Los cubanos: ni hambrientos ni rendidos; dignos, como siempre

Luego de la derrota del 11 de julio y los intentos posteriores por mantener «viva» la chispa de la «insurrección», como llamó uno de sus voceros a la pírrica intentona, la contrarrevolución, sus capataces miamenses y los amos de Washington se lanzaron desesperadamente a salvar lo que pudieran del naufragio
Foto: Ariel Cecilio Lemus

Luego de la derrota del 11 de julio y los intentos posteriores por mantener «viva» la chispa de la «insurrección», como llamó uno de sus voceros a la pírrica intentona, la contrarrevolución, sus capataces miamenses y los amos  de Washington se lanzaron desesperadamente a  salvar lo que pudieran del naufragio. La esperanza de lograr el 15 de noviembre lo que no consiguieron en julio tenía patas cortas y no pasaba de ser una falacia, una engañifa, una estafa más.

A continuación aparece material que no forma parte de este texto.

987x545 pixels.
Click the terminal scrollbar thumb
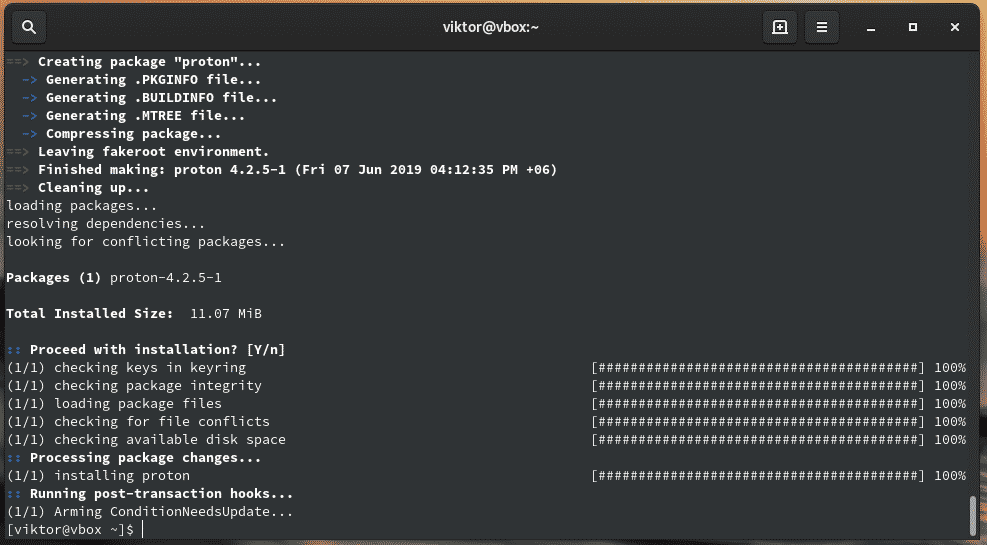972,515
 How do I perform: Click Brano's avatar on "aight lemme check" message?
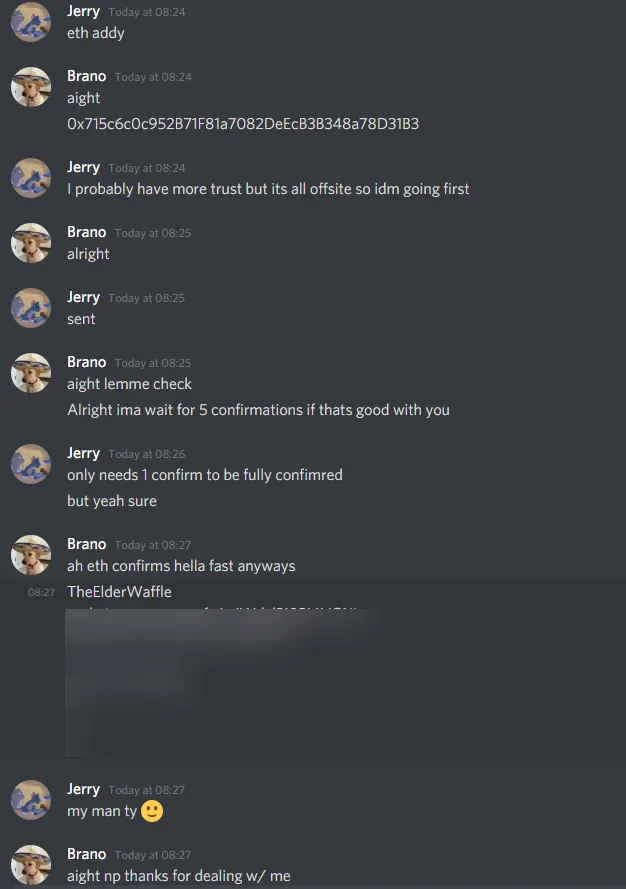[x=31, y=373]
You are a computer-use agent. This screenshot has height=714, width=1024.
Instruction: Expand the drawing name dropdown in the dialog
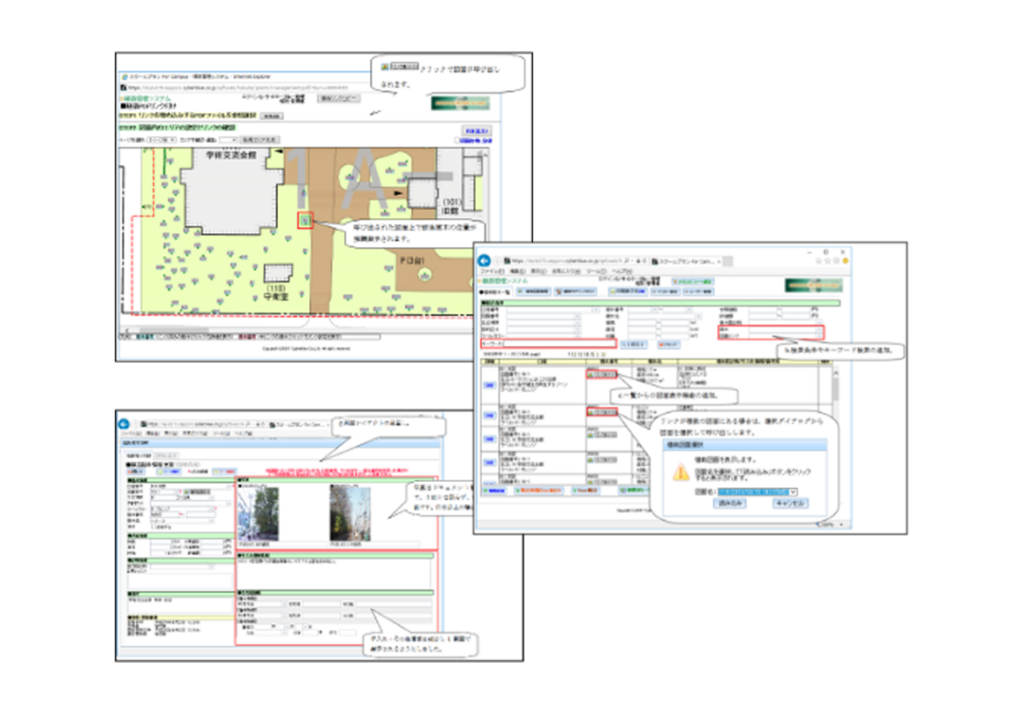click(793, 492)
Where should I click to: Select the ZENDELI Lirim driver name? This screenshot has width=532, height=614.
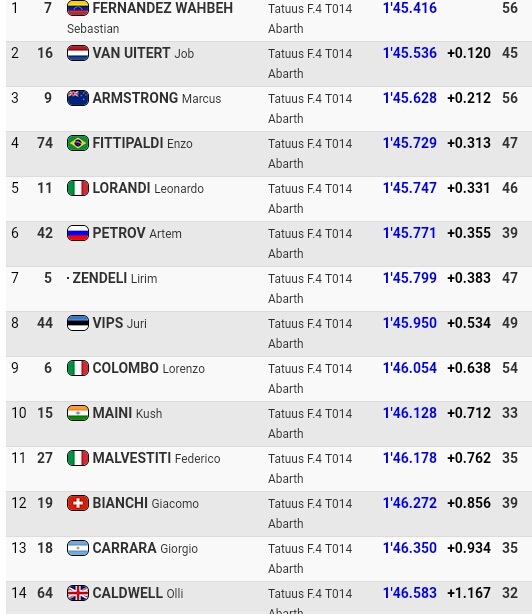pyautogui.click(x=115, y=278)
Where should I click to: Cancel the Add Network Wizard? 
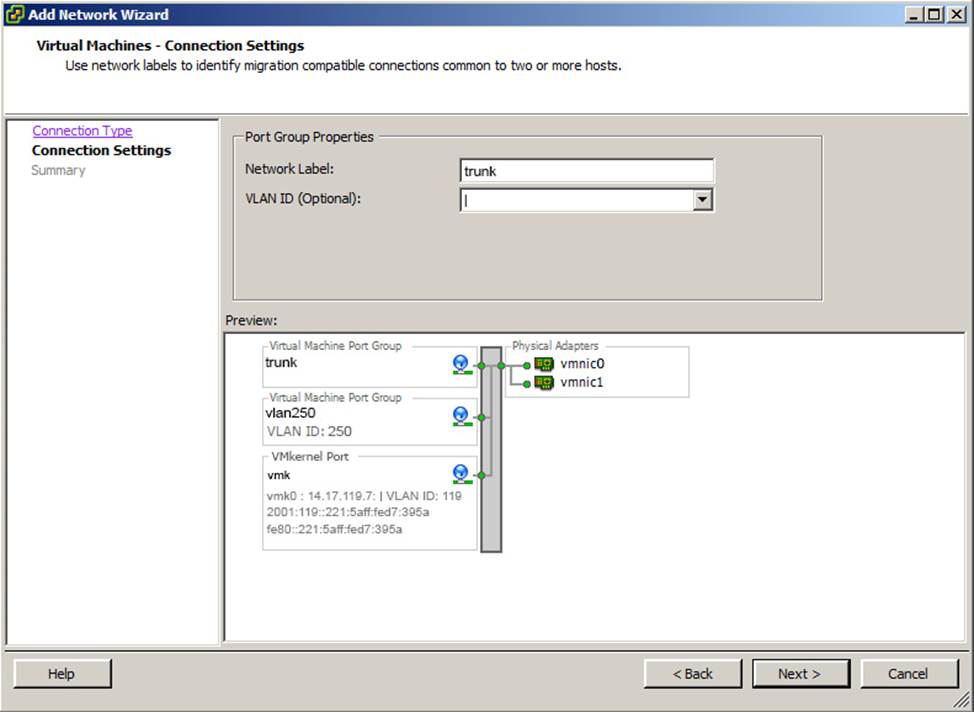tap(909, 674)

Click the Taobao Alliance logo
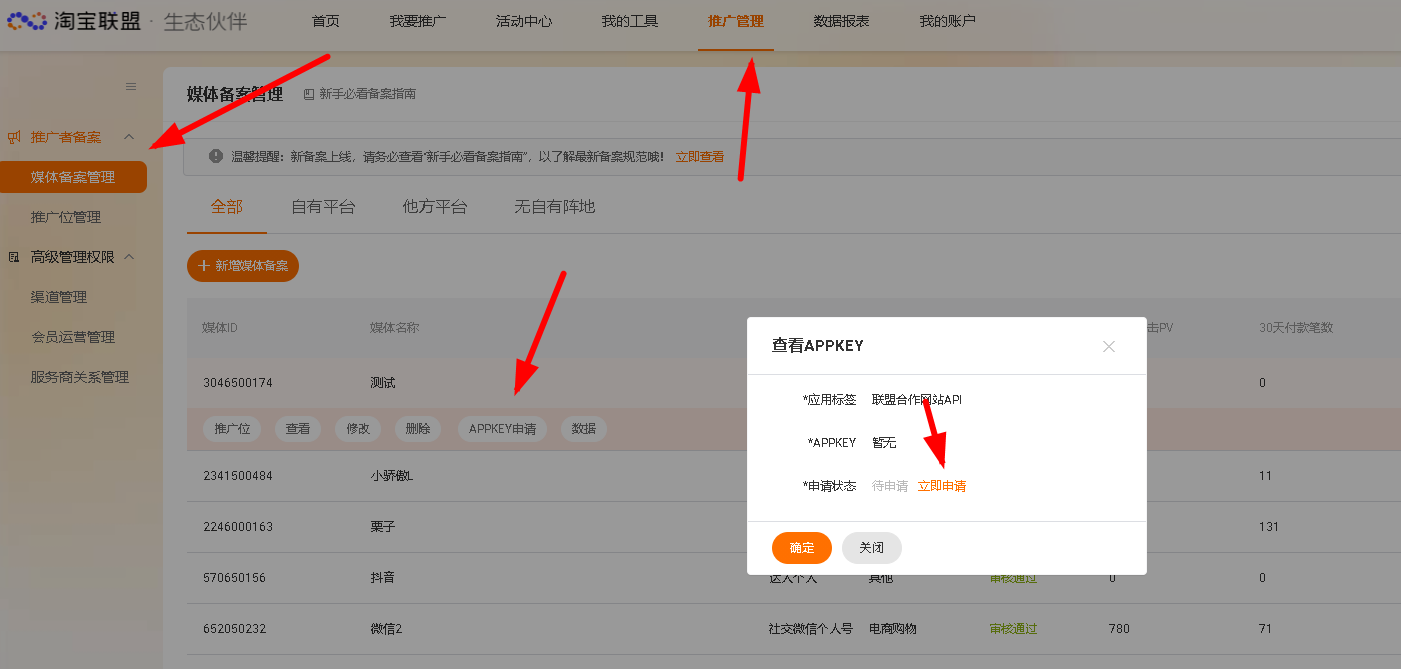pos(75,21)
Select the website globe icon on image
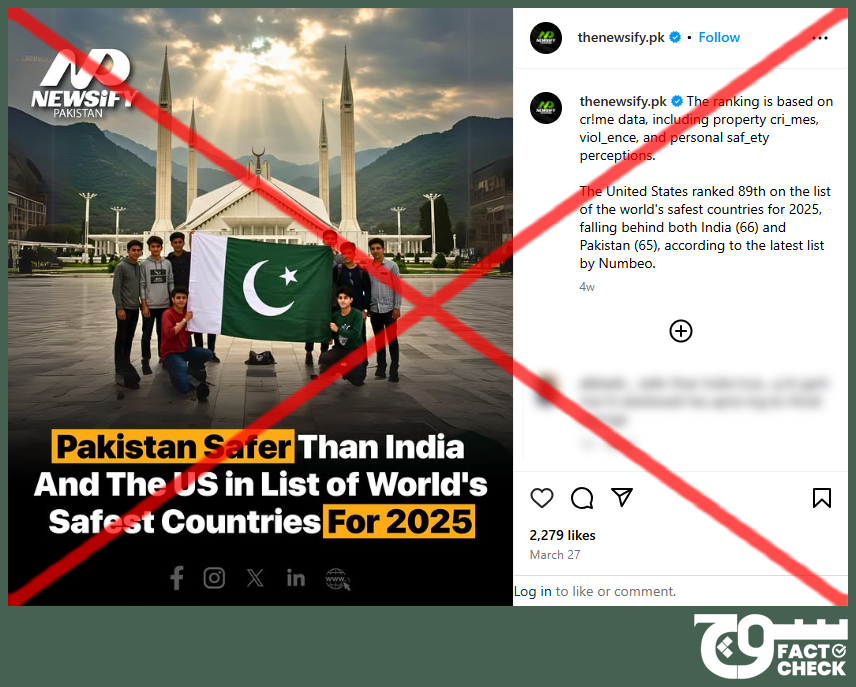856x687 pixels. pos(337,579)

Lo sabían los analistas del Pentágono y de la CIA, estaban al tanto los asesores del gobierno y los «empresarios» de Miami, pero parece que, como la esperanza es lo último que se pierde… Podía suceder, creyeron, quizás la «tormenta perfecta» con vientos de bloqueo incrementados, subversión, pandemia y crisis económica mundial, habría debilitado a los cubanos al punto de que al fin, obligados por la penuria, se levantaran contra sí mismos.

Sería una especie de suicidio en masa que contemplarían cómodamente desde sus poltronas; así como están dispuestos a disfrutar la muerte autoinfligida de un pueblo quebrado por el hambre, la enfermedad y la calumnia.

No pocos interesados y accionistas del negocio del odio contra la Isla oraban en la privacidad de sus oficinas  al expresidente de EE. UU., Dwight Eisenhower, a Edward Lansdale y compañía, para el cumplimiento de los vaticinios elaborados por los años 60.

Pero ni los rezos ni los vasos de agua espirituales, que sabemos, por fuentes confiables, algunos de los llamados políticos cubanoamericanos colocaron en sus altares, los salvaron de la derrota.

La aplicación de la política de EE. UU. contra Cuba por parte de la administración de Donald Trump, continuada con entusiasmo por el actual presidente, Joe Biden, que pretendía, mediante una estrategia de extrema dureza, combinada con acciones de guerra no convencional, acabar con la revolución, se deshacía en las calles y plazas de la Isla.

Antes de los sucesos del 11 de julio los servicios especiales llevaron a cabo un acucioso estudio de los estereotipos culturales de diferentes sectores de la población cubana. Diversos grupos sociales fueron objeto de investigación y análisis con el fin de encontrar sus puntos débiles para hacer un mapeo que le facilitara a la CIA la acción eficaz de sus medios de guerra cultural y de subversión político-ideológica.

Los influencers anticubanos, los cibersicarios y otros especímenes, que actúan en el ámbito digital, activistas a sueldo de la guerra ideológica, a partir de la información que les brindaron los centros de estudio de los servicios especiales trabajaron incansablemente sobre debilidades y deficiencias, sobre automatismos, miedos y estereotipos identificados.

Millones de dólares del contribuyente norteamericano se gastaron para, mediante una feroz campaña de descrédito, aislar a Cuba y privarla de la solidaridad internacional, para poder actuar con impunidad y justificar la barbarie que planeaban.

Una verdadera fortuna dilapidaron para comprar conciencias, pagar mercenarios y contratar delincuentes, estos últimos vitales para asaltar instituciones, saquear, quemar personas, sembrar el terror y el caos, como han ensayado en otros países de latinoamérica.

Como magos sacaron del sombrero a lidercillos prefabricados, elaborados a partir de moldes ya usados en otras acciones, y apostaron a una réplica de un Václav Havel de bolsillo, con más ínfulas dramáticas que coraje.

Casi nada lograron salvar del naufragio del 11-7, el pecio flotante aún, pero haciendo aguas, encalló sin remedio y se hundió dejando un halo nauseabundo en estos días de noviembre con aires de abril.

Lo ridículo terminó siendo grotesco: secuaces abandonados por su jefe, que emprendió veloz y oculta retirada, sin tan siquiera decir  aquello de «resistan que vengo pronto», y un músico, digámosle así, recibió el premio Grammy en EE. UU. ataviado con una especie de manto real. Toda una demostración de ultraje a la bandera y de machismo a toda luz, con su pareja atada a él por una franja azul, en actitud de sometimiento.

La sangre no corrió, como querían, por las calles de la Isla. Los cubanos nos mostramos con total hidalguía: ni hambrientos ni rendidos, ni desnudos ni descalzos; dignos, como siempre, unidos y crecidos ante la agresión, incólumes ante la calumnia y la mentira.